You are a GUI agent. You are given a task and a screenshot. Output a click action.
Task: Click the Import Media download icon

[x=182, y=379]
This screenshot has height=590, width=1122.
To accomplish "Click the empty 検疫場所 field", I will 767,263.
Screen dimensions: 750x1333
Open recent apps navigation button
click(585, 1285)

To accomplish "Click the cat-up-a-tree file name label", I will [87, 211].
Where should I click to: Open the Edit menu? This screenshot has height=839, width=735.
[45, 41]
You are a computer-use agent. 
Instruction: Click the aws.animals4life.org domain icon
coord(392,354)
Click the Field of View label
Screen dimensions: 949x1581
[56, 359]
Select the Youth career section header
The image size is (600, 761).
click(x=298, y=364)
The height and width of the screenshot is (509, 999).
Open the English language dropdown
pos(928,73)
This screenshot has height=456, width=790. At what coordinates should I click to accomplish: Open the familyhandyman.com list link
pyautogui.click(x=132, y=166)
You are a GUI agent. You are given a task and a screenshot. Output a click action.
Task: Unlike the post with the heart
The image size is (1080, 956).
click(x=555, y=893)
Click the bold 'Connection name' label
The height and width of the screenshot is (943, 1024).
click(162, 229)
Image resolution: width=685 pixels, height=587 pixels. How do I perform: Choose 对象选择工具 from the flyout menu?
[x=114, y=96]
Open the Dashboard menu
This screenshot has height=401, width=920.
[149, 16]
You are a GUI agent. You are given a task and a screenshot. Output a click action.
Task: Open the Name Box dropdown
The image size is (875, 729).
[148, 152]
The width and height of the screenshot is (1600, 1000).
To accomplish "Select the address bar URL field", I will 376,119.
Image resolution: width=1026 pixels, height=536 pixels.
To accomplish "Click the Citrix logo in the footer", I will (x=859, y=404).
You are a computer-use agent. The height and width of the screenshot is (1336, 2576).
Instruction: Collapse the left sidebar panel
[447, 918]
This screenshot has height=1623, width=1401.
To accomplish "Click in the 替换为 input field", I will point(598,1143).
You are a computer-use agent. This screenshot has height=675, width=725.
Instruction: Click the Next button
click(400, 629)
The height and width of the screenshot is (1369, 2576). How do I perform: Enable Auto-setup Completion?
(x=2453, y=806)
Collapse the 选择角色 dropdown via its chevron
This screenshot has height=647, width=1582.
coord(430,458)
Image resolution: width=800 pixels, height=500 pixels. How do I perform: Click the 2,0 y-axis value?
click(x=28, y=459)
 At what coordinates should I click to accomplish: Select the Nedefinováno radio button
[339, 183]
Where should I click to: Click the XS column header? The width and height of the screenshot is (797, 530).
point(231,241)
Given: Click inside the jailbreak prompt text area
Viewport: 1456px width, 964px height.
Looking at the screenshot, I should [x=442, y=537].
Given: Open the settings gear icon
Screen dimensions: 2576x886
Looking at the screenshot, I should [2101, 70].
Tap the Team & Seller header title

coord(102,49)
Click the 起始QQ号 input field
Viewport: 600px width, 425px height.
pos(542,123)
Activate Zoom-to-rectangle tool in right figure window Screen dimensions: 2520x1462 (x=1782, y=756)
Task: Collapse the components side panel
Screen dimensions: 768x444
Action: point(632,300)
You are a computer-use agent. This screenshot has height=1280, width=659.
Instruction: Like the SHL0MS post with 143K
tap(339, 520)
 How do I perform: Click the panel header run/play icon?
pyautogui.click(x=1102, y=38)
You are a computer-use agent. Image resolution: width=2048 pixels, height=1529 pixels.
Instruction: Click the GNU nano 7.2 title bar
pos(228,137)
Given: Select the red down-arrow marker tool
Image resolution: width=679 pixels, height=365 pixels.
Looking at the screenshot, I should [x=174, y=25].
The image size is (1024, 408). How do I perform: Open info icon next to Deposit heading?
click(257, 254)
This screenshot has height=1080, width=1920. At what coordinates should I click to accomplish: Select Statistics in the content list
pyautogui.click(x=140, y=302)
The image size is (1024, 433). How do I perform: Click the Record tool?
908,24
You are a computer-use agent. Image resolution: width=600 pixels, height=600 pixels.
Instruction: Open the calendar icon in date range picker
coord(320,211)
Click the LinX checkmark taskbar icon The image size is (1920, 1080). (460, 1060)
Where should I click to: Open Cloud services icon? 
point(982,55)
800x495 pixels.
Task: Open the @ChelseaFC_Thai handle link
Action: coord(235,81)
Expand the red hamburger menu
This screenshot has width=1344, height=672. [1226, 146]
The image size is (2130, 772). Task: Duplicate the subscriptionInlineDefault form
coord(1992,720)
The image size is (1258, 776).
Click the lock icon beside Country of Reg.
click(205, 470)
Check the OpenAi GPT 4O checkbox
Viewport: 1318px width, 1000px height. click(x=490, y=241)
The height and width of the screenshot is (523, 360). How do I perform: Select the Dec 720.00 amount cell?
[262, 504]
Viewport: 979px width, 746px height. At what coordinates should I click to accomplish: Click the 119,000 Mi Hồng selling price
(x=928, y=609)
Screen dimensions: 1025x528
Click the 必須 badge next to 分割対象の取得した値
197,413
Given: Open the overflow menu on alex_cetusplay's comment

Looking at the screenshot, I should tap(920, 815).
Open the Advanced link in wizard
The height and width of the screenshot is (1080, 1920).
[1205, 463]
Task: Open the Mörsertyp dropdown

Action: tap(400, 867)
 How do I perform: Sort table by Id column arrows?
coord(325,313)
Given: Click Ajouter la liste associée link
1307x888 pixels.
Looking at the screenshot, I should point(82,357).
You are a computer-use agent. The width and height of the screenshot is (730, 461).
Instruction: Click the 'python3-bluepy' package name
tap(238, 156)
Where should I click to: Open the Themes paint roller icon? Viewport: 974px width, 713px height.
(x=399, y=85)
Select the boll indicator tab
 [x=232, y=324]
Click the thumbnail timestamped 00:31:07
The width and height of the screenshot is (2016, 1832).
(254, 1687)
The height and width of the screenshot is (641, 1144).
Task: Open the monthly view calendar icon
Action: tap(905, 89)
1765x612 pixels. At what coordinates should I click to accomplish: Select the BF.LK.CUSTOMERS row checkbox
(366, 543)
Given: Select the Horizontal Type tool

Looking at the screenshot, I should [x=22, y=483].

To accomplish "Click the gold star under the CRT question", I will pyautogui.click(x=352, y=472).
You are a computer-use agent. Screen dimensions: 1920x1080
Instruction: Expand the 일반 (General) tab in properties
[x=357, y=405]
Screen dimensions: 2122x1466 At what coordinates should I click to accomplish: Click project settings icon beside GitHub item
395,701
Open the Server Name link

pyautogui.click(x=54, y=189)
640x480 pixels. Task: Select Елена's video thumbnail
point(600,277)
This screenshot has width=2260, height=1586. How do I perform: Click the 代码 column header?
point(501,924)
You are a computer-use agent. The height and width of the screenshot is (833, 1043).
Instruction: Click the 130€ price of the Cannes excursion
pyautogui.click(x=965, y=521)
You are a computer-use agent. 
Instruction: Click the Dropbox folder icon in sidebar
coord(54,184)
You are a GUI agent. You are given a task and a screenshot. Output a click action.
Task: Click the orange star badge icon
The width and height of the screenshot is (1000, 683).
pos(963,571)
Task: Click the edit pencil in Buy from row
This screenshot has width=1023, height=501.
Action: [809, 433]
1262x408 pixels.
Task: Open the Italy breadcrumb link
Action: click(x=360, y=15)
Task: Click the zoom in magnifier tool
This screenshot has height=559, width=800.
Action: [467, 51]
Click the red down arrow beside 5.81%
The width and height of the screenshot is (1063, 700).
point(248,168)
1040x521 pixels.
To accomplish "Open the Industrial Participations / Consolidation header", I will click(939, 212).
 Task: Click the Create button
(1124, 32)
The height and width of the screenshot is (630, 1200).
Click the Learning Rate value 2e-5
☆ ☆ ☆ ☆
**What you are asked to do**. Rewrite all of the records above, switching every "GUI agent" to "desktop agent" and leaving everything else the same.

**The output**.
You are a desktop agent. You are given a task and a screenshot. Output a click action.
Task: Click the Import Media download icon

[x=182, y=379]
This screenshot has height=590, width=1122.
To accomplish "Click the empty 検疫場所 field", I will 767,263.
Screen dimensions: 750x1333
Open recent apps navigation button
click(585, 1285)

To accomplish "Click the cat-up-a-tree file name label", I will [87, 211].
Where should I click to: Open the Edit menu? This screenshot has height=839, width=735.
[45, 41]
You are a computer-use agent. 
Instruction: Click the aws.animals4life.org domain icon
coord(392,354)
Click the Field of View label
Screen dimensions: 949x1581
[56, 359]
Select the Youth career section header
The image size is (600, 761).
click(x=298, y=364)
The height and width of the screenshot is (509, 999).
Open the English language dropdown
pos(928,73)
This screenshot has height=456, width=790. At what coordinates should I click to accomplish: Open the familyhandyman.com list link
pyautogui.click(x=132, y=166)
You are a desktop agent. You are given a task and a screenshot. Output a click action.
Task: Unlike the post with the heart
The image size is (1080, 956).
click(x=555, y=893)
Click the bold 'Connection name' label
The height and width of the screenshot is (943, 1024).
click(162, 229)
Image resolution: width=685 pixels, height=587 pixels. How do I perform: Choose 对象选择工具 from the flyout menu?
[x=114, y=96]
Open the Dashboard menu
This screenshot has height=401, width=920.
[149, 16]
You are a desktop agent. You are given a task and a screenshot. Output a click action.
Task: Open the Name Box dropdown
The image size is (875, 729).
[148, 152]
The width and height of the screenshot is (1600, 1000).
To accomplish "Select the address bar URL field", I will 376,119.
Image resolution: width=1026 pixels, height=536 pixels.
To accomplish "Click the Citrix logo in the footer", I will (x=859, y=404).
You are a computer-use agent. The height and width of the screenshot is (1336, 2576).
Instruction: Collapse the left sidebar panel
[447, 918]
This screenshot has height=1623, width=1401.
To accomplish "Click in the 替换为 input field", I will point(598,1143).
You are a computer-use agent. This screenshot has height=675, width=725.
Instruction: Click the Next button
click(400, 629)
The height and width of the screenshot is (1369, 2576). How do I perform: Enable Auto-setup Completion?
(x=2453, y=806)
Collapse the 选择角色 dropdown via its chevron
This screenshot has height=647, width=1582.
coord(430,458)
Image resolution: width=800 pixels, height=500 pixels. How do I perform: Click the 2,0 y-axis value?
click(x=28, y=459)
 At what coordinates should I click to accomplish: Select the Nedefinováno radio button
[339, 183]
Where should I click to: Click the XS column header? The width and height of the screenshot is (797, 530).
point(231,241)
Given: Click inside the jailbreak prompt text area
Viewport: 1456px width, 964px height.
Looking at the screenshot, I should [x=442, y=537].
Given: Open the settings gear icon
Screen dimensions: 2576x886
Looking at the screenshot, I should [2101, 70].
Tap the Team & Seller header title

coord(102,49)
Click the 起始QQ号 input field
Viewport: 600px width, 425px height.
pos(542,123)
Activate Zoom-to-rectangle tool in right figure window Screen dimensions: 2520x1462 (x=1782, y=756)
Task: Collapse the components side panel
Screen dimensions: 768x444
Action: point(632,300)
You are a computer-use agent. This screenshot has height=1280, width=659.
Instruction: Like the SHL0MS post with 143K
tap(339, 520)
 How do I perform: Click the panel header run/play icon?
pyautogui.click(x=1102, y=38)
You are a computer-use agent. Image resolution: width=2048 pixels, height=1529 pixels.
Instruction: Click the GNU nano 7.2 title bar
pos(228,137)
Given: Select the red down-arrow marker tool
Image resolution: width=679 pixels, height=365 pixels.
Looking at the screenshot, I should [x=174, y=25].
The image size is (1024, 408). How do I perform: Open info icon next to Deposit heading?
click(257, 254)
This screenshot has height=1080, width=1920. At what coordinates should I click to accomplish: Select Statistics in the content list
pyautogui.click(x=140, y=302)
The image size is (1024, 433). How do I perform: Click the Record tool?
908,24
You are a computer-use agent. Image resolution: width=600 pixels, height=600 pixels.
Instruction: Open the calendar icon in date range picker
coord(320,211)
Click the LinX checkmark taskbar icon The image size is (1920, 1080). (460, 1060)
Where should I click to: Open Cloud services icon? 
point(982,55)
800x495 pixels.
Task: Open the @ChelseaFC_Thai handle link
Action: coord(235,81)
Expand the red hamburger menu
This screenshot has width=1344, height=672. [1226, 146]
The image size is (2130, 772). Task: Duplicate the subscriptionInlineDefault form
coord(1992,720)
The image size is (1258, 776).
Click the lock icon beside Country of Reg.
click(205, 470)
Check the OpenAi GPT 4O checkbox
Viewport: 1318px width, 1000px height. click(x=490, y=241)
The height and width of the screenshot is (523, 360). How do I perform: Select the Dec 720.00 amount cell?
[262, 504]
Viewport: 979px width, 746px height. At what coordinates should I click to accomplish: Click the 119,000 Mi Hồng selling price
(x=928, y=609)
Screen dimensions: 1025x528
Click the 必須 badge next to 分割対象の取得した値
197,413
Given: Open the overflow menu on alex_cetusplay's comment

Looking at the screenshot, I should tap(920, 815).
Open the Advanced link in wizard
The height and width of the screenshot is (1080, 1920).
[1205, 463]
Task: Open the Mörsertyp dropdown

Action: tap(400, 867)
 How do I perform: Sort table by Id column arrows?
coord(325,313)
Given: Click Ajouter la liste associée link
1307x888 pixels.
Looking at the screenshot, I should point(82,357).
You are a computer-use agent. The width and height of the screenshot is (730, 461).
Instruction: Click the 'python3-bluepy' package name
tap(238, 156)
Where should I click to: Open the Themes paint roller icon? Viewport: 974px width, 713px height.
(x=399, y=85)
Select the boll indicator tab
 [x=232, y=324]
Click the thumbnail timestamped 00:31:07
The width and height of the screenshot is (2016, 1832).
(254, 1687)
The height and width of the screenshot is (641, 1144).
Task: Open the monthly view calendar icon
Action: tap(905, 89)
1765x612 pixels. At what coordinates should I click to accomplish: Select the BF.LK.CUSTOMERS row checkbox
(366, 543)
Given: Select the Horizontal Type tool

Looking at the screenshot, I should [x=22, y=483].

To accomplish "Click the gold star under the CRT question", I will pyautogui.click(x=352, y=472).
You are a computer-use agent. Screen dimensions: 1920x1080
Instruction: Expand the 일반 (General) tab in properties
[x=357, y=405]
Screen dimensions: 2122x1466 At what coordinates should I click to accomplish: Click project settings icon beside GitHub item
395,701
Open the Server Name link

pyautogui.click(x=54, y=189)
640x480 pixels. Task: Select Елена's video thumbnail
point(600,277)
This screenshot has width=2260, height=1586. How do I perform: Click the 代码 column header?
point(501,924)
You are a computer-use agent. The height and width of the screenshot is (833, 1043).
Instruction: Click the 130€ price of the Cannes excursion
pyautogui.click(x=965, y=521)
You are a computer-use agent. 
Instruction: Click the Dropbox folder icon in sidebar
coord(54,184)
You are a desktop agent. You are given a task and a screenshot. Output a click action.
Task: Click the orange star badge icon
The width and height of the screenshot is (1000, 683).
pos(963,571)
Task: Click the edit pencil in Buy from row
This screenshot has width=1023, height=501.
Action: [809, 433]
1262x408 pixels.
Task: Open the Italy breadcrumb link
Action: click(x=360, y=15)
Task: Click the zoom in magnifier tool
This screenshot has height=559, width=800.
Action: [467, 51]
Click the red down arrow beside 5.81%
The width and height of the screenshot is (1063, 700).
point(248,168)
1040x521 pixels.
To accomplish "Open the Industrial Participations / Consolidation header", I will click(939, 212).
 Task: Click the Create button
(1124, 32)
The height and width of the screenshot is (630, 1200).
Click the Learning Rate value 2e-5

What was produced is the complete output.